----- Material for this task

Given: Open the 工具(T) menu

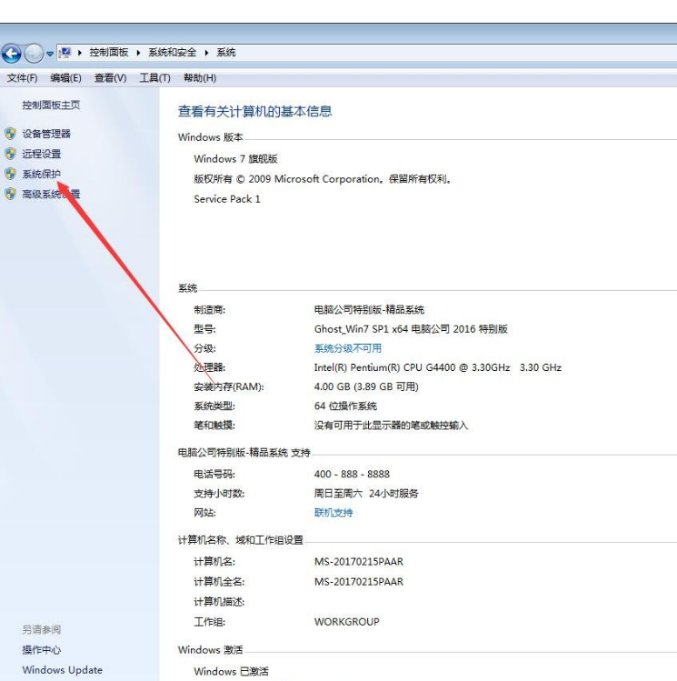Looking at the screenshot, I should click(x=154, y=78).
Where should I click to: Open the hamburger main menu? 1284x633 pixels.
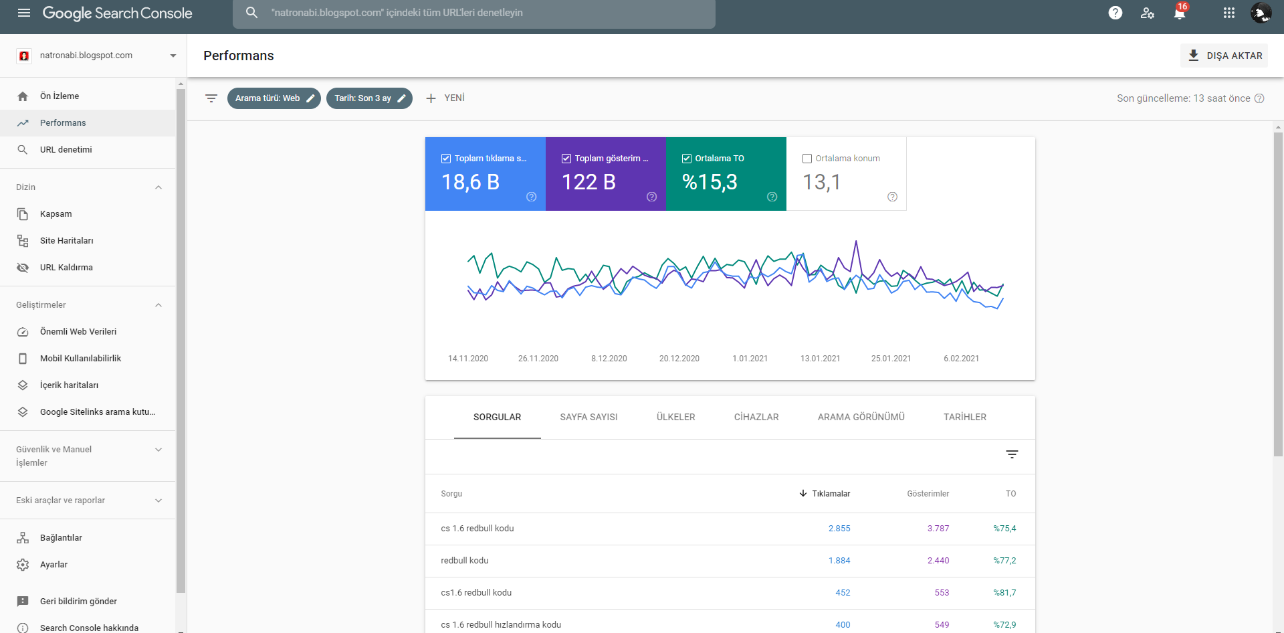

----------
----- Material for this task

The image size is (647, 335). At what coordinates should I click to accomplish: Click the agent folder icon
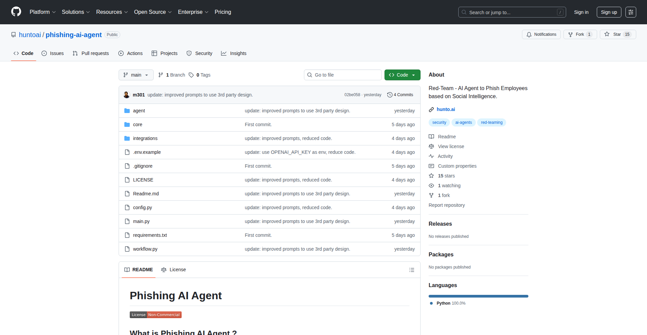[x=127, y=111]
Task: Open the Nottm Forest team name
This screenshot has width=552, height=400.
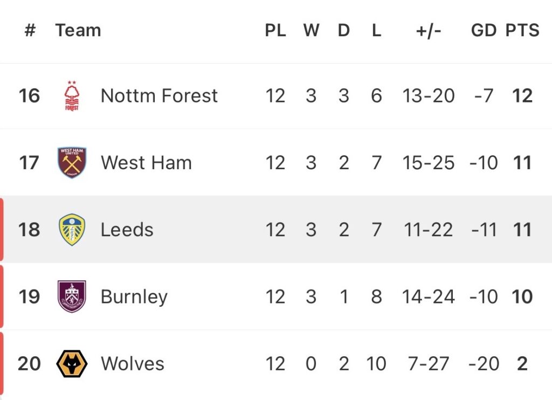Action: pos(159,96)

----------
----- Material for this task

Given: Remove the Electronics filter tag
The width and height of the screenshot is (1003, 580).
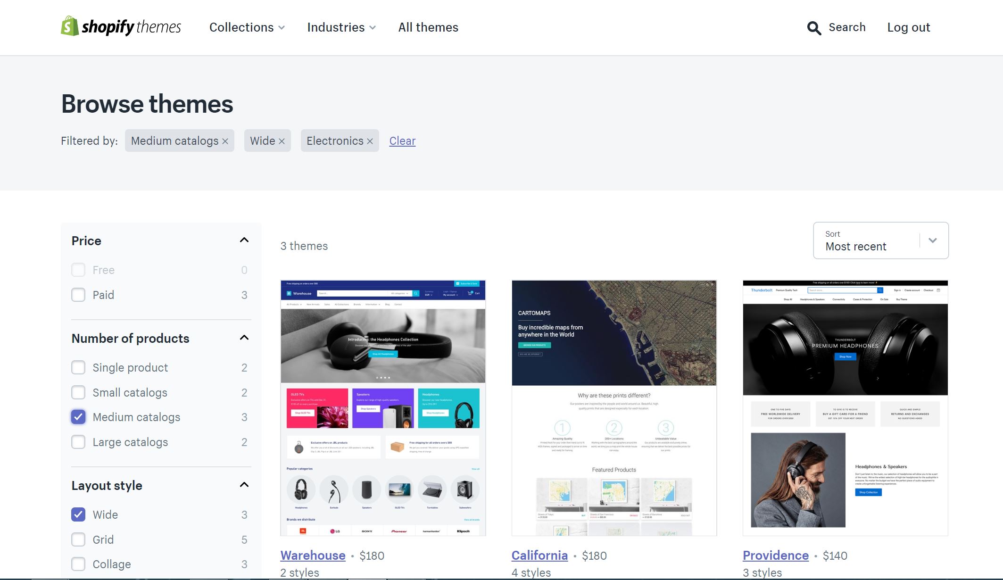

----------

Exercise task: Rewrite the entries starting at the line containing "The image size" and ending at the line containing "Action: pos(159,96)" as a JSON list of strings, one per line, skipping blank lines and leaving the pictures out.

The reply:
[
  "The image size is (647, 335). At what coordinates should I click to accomplish: Click the agent folder icon",
  "[x=127, y=111]",
  "Task: Open the Nottm Forest team name",
  "This screenshot has width=552, height=400.",
  "Action: pos(159,96)"
]